→ THE REQUEST
Please revise the data below by changing "should I click" to "should I tap" everywhere, keep everything else the same, and omit the pictures from your answer.

※

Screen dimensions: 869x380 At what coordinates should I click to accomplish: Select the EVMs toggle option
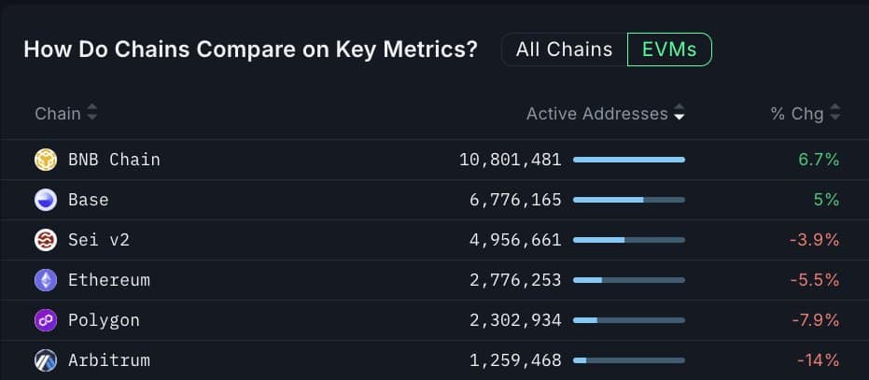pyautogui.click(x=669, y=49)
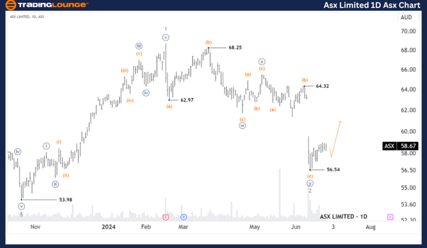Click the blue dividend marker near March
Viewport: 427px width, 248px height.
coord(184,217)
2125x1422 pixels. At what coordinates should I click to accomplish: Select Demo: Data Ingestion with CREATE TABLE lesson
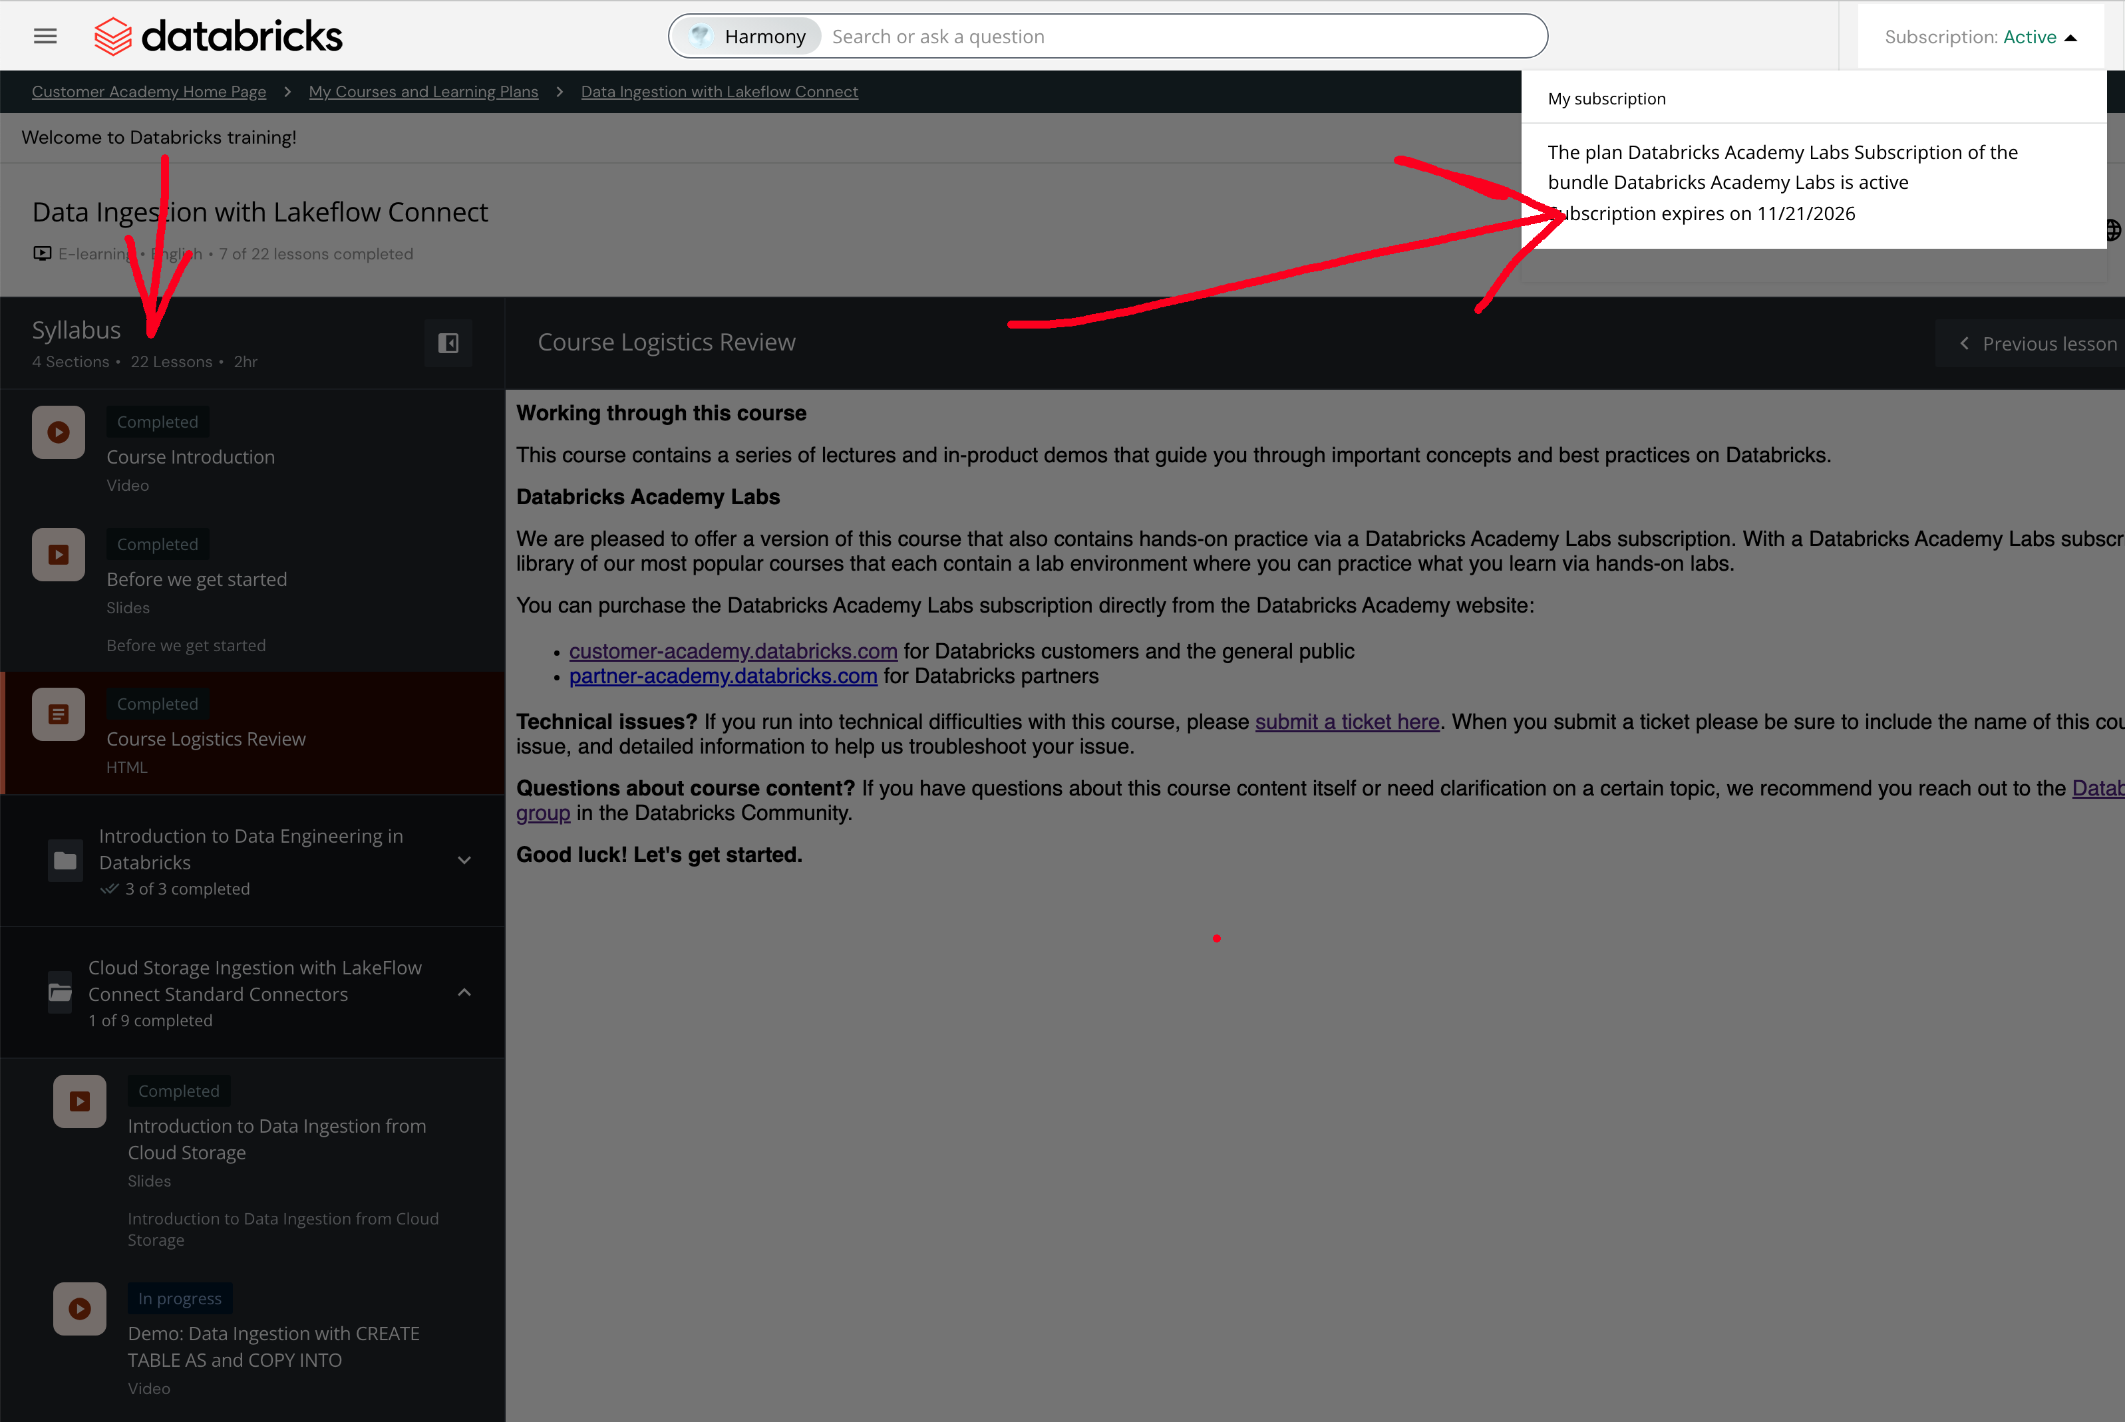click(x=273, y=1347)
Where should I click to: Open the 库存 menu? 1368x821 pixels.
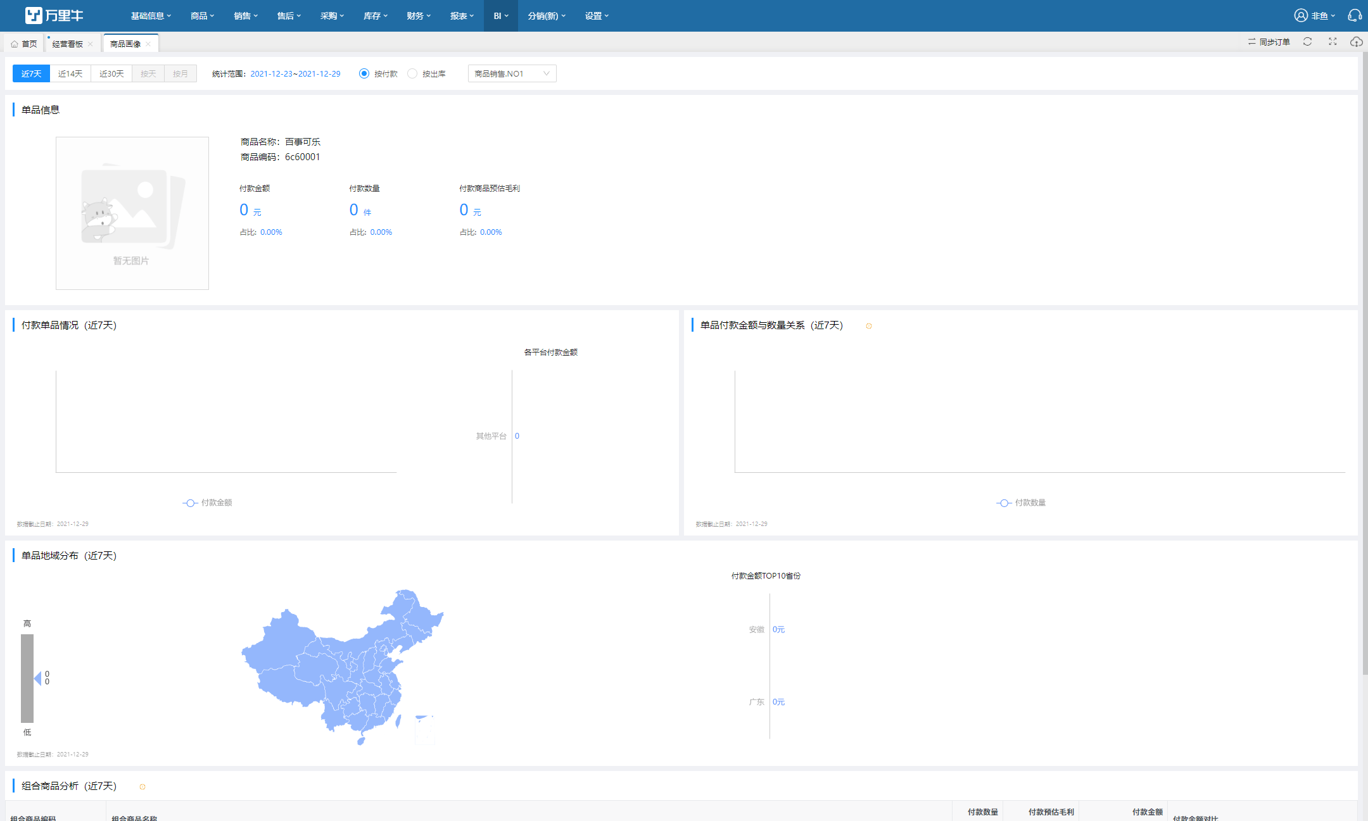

※

→ THE RESPONSE
Screen dimensions: 869x380 At what coordinates should I tap to accomplish: Select the EVMs toggle option
pyautogui.click(x=669, y=49)
Click the blue dividend marker near March
Viewport: 427px width, 248px height.
coord(184,217)
2125x1422 pixels. At what coordinates should I tap to accomplish: Select Demo: Data Ingestion with CREATE TABLE lesson
click(x=273, y=1347)
Where should I tap to: Open the 库存 menu? 1368x821 pixels.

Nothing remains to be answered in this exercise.